Records supplied: Begin

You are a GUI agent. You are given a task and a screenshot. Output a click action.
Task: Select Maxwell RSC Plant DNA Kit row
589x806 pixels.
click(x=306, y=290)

Records supplied: End
Records supplied: Begin

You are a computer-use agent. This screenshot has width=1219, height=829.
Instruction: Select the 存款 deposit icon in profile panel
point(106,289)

Records supplied: End

◆ **Assignment**
Only lines holding the word "screenshot" are wanted; list them all from the material.

◆ **Result of this task**
You are a GUI agent. You are given a task and a screenshot. Output a click action.
You are a computer-use agent. This screenshot has width=1219, height=829.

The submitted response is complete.